--- SUPPLIED INFORMATION ---

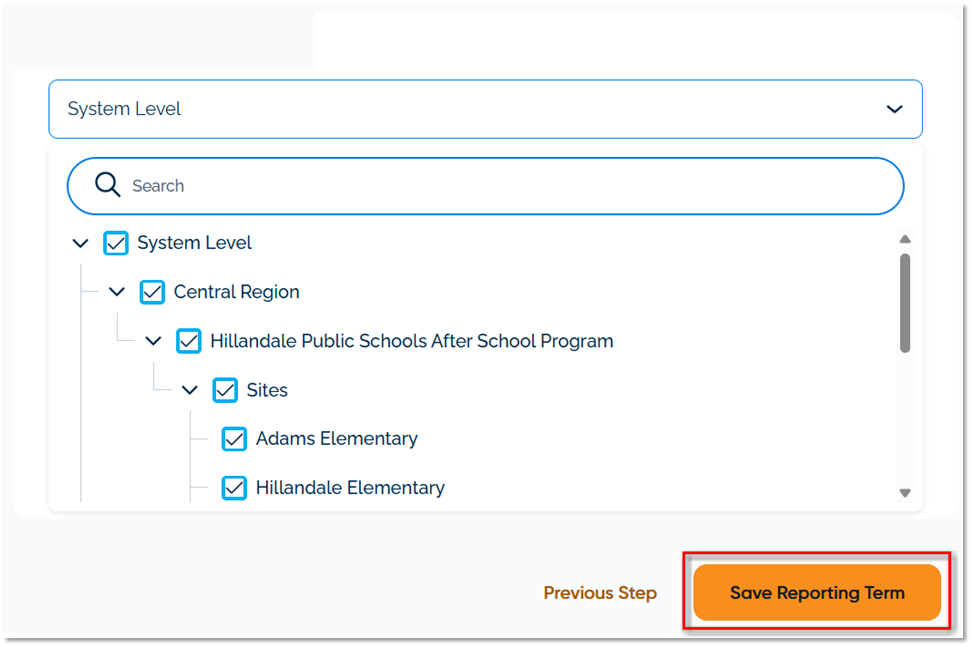The image size is (972, 647).
Task: Uncheck Hillandale Public Schools After School Program checkbox
Action: click(x=189, y=341)
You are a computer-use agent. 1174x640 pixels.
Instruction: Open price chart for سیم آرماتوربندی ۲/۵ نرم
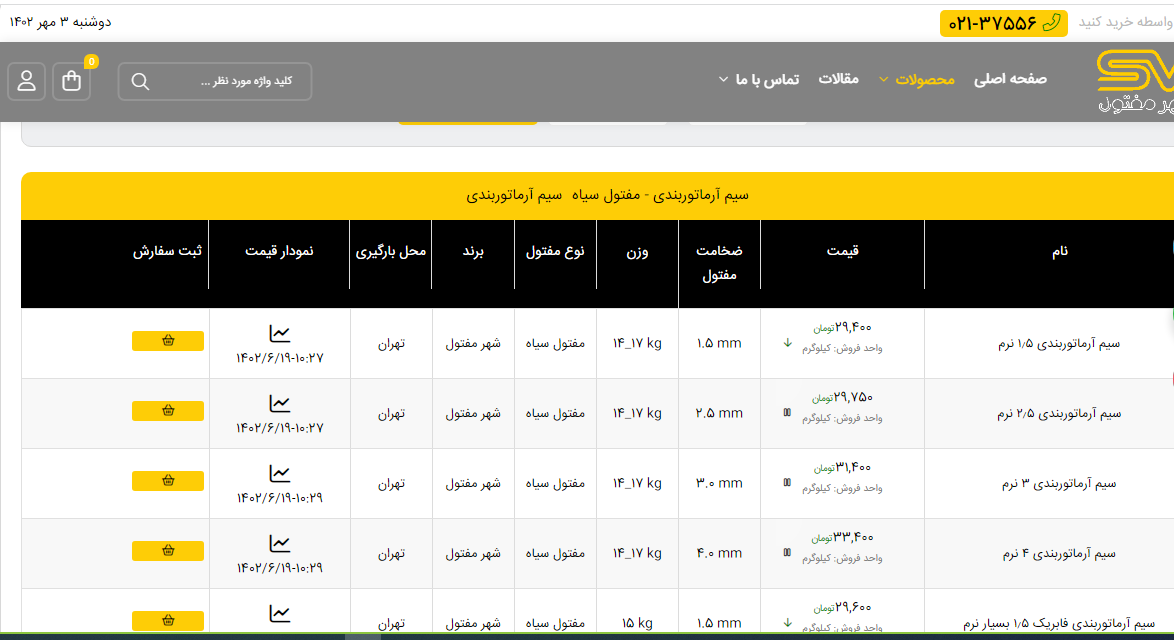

---

## [TASK TO COMPLETE]
Reproduce every line of the entries above word for word, omitting the pictures.

## [SOLUTION FOR THIS PROBLEM]
The image size is (972, 647).
Task: Uncheck Hillandale Public Schools After School Program checkbox
Action: click(x=189, y=341)
You are a computer-use agent. 1174x640 pixels.
Instruction: Open price chart for سیم آرماتوربندی ۲/۵ نرم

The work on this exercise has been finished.